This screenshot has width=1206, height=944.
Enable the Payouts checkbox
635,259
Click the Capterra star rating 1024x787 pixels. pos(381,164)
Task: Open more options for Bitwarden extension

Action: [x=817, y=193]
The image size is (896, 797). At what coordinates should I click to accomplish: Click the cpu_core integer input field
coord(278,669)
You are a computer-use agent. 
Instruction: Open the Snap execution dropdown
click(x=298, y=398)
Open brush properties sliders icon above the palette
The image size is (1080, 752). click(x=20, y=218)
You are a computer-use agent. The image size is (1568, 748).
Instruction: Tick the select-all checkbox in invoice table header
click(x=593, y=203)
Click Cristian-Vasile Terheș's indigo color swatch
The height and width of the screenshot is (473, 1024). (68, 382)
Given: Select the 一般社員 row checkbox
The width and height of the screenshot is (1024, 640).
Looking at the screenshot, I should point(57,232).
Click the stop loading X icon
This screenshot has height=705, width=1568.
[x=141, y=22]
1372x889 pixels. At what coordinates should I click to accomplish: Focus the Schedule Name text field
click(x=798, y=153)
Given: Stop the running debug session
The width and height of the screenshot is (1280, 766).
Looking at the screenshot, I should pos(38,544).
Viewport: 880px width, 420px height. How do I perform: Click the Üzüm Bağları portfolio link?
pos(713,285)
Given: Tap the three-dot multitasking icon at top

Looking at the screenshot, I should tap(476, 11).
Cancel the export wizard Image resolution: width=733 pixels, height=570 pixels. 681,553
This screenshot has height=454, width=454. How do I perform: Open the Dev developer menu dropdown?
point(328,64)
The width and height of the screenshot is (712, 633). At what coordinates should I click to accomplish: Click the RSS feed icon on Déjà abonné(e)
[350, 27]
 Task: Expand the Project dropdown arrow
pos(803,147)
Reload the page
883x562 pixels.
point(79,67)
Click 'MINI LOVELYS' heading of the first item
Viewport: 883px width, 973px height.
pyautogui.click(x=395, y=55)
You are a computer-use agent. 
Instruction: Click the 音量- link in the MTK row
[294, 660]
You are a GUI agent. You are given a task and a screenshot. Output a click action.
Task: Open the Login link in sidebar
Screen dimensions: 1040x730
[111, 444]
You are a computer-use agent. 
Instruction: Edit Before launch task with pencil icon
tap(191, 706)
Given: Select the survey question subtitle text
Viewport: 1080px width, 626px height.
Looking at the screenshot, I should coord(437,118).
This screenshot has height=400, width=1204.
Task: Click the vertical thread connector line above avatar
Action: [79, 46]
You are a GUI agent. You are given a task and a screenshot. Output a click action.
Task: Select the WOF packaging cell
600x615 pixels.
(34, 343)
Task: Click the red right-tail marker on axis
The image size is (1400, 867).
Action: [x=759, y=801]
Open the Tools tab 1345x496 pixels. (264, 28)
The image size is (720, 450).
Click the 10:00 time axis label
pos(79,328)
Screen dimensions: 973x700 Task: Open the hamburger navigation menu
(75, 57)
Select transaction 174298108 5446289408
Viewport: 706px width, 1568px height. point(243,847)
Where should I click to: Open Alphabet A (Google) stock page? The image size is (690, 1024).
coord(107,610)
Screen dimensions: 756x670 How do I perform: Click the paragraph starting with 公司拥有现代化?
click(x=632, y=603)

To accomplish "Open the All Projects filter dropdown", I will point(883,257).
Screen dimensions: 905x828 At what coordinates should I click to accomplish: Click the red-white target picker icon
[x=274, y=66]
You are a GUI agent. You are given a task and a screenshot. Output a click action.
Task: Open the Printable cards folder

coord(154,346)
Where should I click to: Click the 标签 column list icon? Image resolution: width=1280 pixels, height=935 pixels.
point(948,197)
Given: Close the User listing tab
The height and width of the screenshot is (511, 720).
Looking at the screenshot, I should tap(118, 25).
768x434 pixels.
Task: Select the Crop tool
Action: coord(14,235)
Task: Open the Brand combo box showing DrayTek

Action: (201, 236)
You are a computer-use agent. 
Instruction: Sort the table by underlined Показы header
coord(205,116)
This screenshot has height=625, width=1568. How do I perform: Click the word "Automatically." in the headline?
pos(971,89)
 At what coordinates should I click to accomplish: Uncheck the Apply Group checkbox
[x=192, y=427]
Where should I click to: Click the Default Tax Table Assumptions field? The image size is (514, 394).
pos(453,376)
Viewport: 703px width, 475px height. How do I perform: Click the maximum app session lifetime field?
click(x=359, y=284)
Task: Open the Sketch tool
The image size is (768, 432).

============================================================

→ Problem description:
Repeat the entries exactly, all of them.

→ Answer for this exercise:
This screenshot has width=1206, height=944.
Enable the Payouts checkbox
635,259
Click the Capterra star rating 1024x787 pixels. pos(381,164)
Task: Open more options for Bitwarden extension

Action: [x=817, y=193]
The image size is (896, 797). At what coordinates should I click to accomplish: Click the cpu_core integer input field
coord(278,669)
You are a computer-use agent. 
Instruction: Open the Snap execution dropdown
click(x=298, y=398)
Open brush properties sliders icon above the palette
The image size is (1080, 752). click(x=20, y=218)
You are a computer-use agent. The image size is (1568, 748).
Instruction: Tick the select-all checkbox in invoice table header
click(x=593, y=203)
Click Cristian-Vasile Terheș's indigo color swatch
The height and width of the screenshot is (473, 1024). (68, 382)
Given: Select the 一般社員 row checkbox
The width and height of the screenshot is (1024, 640).
Looking at the screenshot, I should point(57,232).
Click the stop loading X icon
This screenshot has height=705, width=1568.
[x=141, y=22]
1372x889 pixels. At what coordinates should I click to accomplish: Focus the Schedule Name text field
click(x=798, y=153)
Given: Stop the running debug session
The width and height of the screenshot is (1280, 766).
Looking at the screenshot, I should pos(38,544).
Viewport: 880px width, 420px height. How do I perform: Click the Üzüm Bağları portfolio link?
pos(713,285)
Given: Tap the three-dot multitasking icon at top

Looking at the screenshot, I should tap(476, 11).
Cancel the export wizard Image resolution: width=733 pixels, height=570 pixels. 681,553
This screenshot has height=454, width=454. How do I perform: Open the Dev developer menu dropdown?
point(328,64)
The width and height of the screenshot is (712, 633). At what coordinates should I click to accomplish: Click the RSS feed icon on Déjà abonné(e)
[350, 27]
 Task: Expand the Project dropdown arrow
pos(803,147)
Reload the page
883x562 pixels.
point(79,67)
Click 'MINI LOVELYS' heading of the first item
Viewport: 883px width, 973px height.
pyautogui.click(x=395, y=55)
You are a computer-use agent. 
Instruction: Click the 音量- link in the MTK row
[294, 660]
You are a GUI agent. You are given a task and a screenshot. Output a click action.
Task: Open the Login link in sidebar
Screen dimensions: 1040x730
[111, 444]
You are a computer-use agent. 
Instruction: Edit Before launch task with pencil icon
tap(191, 706)
Given: Select the survey question subtitle text
Viewport: 1080px width, 626px height.
Looking at the screenshot, I should coord(437,118).
This screenshot has height=400, width=1204.
Task: Click the vertical thread connector line above avatar
Action: [79, 46]
You are a GUI agent. You are given a task and a screenshot. Output a click action.
Task: Select the WOF packaging cell
600x615 pixels.
(34, 343)
Task: Click the red right-tail marker on axis
The image size is (1400, 867).
Action: [x=759, y=801]
Open the Tools tab 1345x496 pixels. (264, 28)
The image size is (720, 450).
Click the 10:00 time axis label
pos(79,328)
Screen dimensions: 973x700 Task: Open the hamburger navigation menu
(75, 57)
Select transaction 174298108 5446289408
Viewport: 706px width, 1568px height. point(243,847)
Where should I click to: Open Alphabet A (Google) stock page? The image size is (690, 1024).
coord(107,610)
Screen dimensions: 756x670 How do I perform: Click the paragraph starting with 公司拥有现代化?
click(x=632, y=603)

To accomplish "Open the All Projects filter dropdown", I will point(883,257).
Screen dimensions: 905x828 At what coordinates should I click to accomplish: Click the red-white target picker icon
[x=274, y=66]
You are a GUI agent. You are given a task and a screenshot. Output a click action.
Task: Open the Printable cards folder

coord(154,346)
Where should I click to: Click the 标签 column list icon? Image resolution: width=1280 pixels, height=935 pixels.
point(948,197)
Given: Close the User listing tab
The height and width of the screenshot is (511, 720).
Looking at the screenshot, I should tap(118, 25).
768x434 pixels.
Task: Select the Crop tool
Action: coord(14,235)
Task: Open the Brand combo box showing DrayTek

Action: (201, 236)
You are a computer-use agent. 
Instruction: Sort the table by underlined Показы header
coord(205,116)
This screenshot has height=625, width=1568. How do I perform: Click the word "Automatically." in the headline?
pos(971,89)
 At what coordinates should I click to accomplish: Uncheck the Apply Group checkbox
[x=192, y=427]
Where should I click to: Click the Default Tax Table Assumptions field? The image size is (514, 394).
pos(453,376)
Viewport: 703px width, 475px height. How do I perform: Click the maximum app session lifetime field?
click(x=359, y=284)
Task: Open the Sketch tool
The image size is (768, 432).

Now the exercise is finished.